• _TEXTE EXTRAIT_

Le militant des droits civiques DeRay McKesson réclame la démission du proviseur sur son compte X, suivi par près d'un million d'internautes. Il admettra s'être fait abuser.

Les messages haineux pleuvent sur les réseaux sociaux et les coups de fil menaçants se multiplient dans l'établissement. Le "monde serait meilleur si vous étiez sous terre", écrit ainsi un internaute au proviseur.

Ce dernier est placé en congés, son domicile mis sous protection. Contacté par l'AFP, il n'a pas répondu.

Vengeance 

"Je continue de m'inquiéter des dégâts provoqués par cette affaire", confie Billy Burke, directeur du syndicat représentant le proviseur.

Fin avril, Dazhon Darien, 31 ans, responsable sportif du lycée, a été arrêté par les autorités, accusé d'être à l'origine du faux. Les enquêteurs sont remontés jusqu'à lui grâce à l'adresse électronique qui a initialement partagé le fichier.

Il aurait agi pour se venger d'une enquête ouverte à son encontre par le proviseur sur des paiements suspects.

Le prévenu a mené des recherches sur des outils d'IA depuis le réseau informatique du lycée, selon l'acte d'accusation.

La bande sonore, selon l'analyse d'un expert consulté par la police, "contient des traces de contenu généré par l'IA, avec un montage humain a posteriori".

Cette affaire démontre la nécessité "d'adapter la loi aux avancées technologiques", a estimé le procureur local, Scott Shellenberger.

• _ÉNONCÉ DE LA TÂCHE_
Restituez sans rien changer le passage de l'extrait sur l'affaire du proviseur qui commence par « Les messages haineux » et se poursuit jusqu'à « internaute au proviseur. ». Les enregistrements n'interviennent en rien ici.

• _ENTRÉES PRÉSENTÉES_

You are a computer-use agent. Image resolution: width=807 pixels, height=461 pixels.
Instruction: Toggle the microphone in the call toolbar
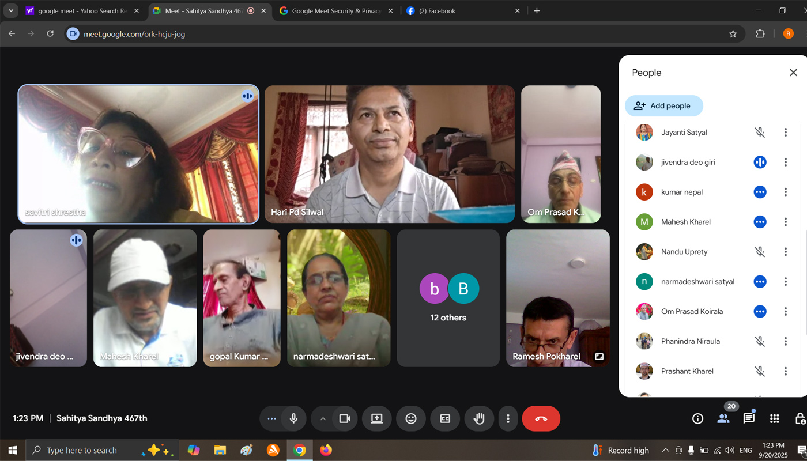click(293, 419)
---
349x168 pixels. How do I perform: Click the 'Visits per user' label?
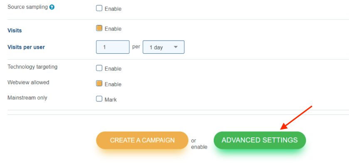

• _EXERCICE CORRIGÉ_
Les messages haineux pleuvent sur les réseaux sociaux et les coups de fil menaçants se multiplient dans l'établissement. Le "monde serait meilleur si vous étiez sous terre", écrit ainsi un internaute au proviseur.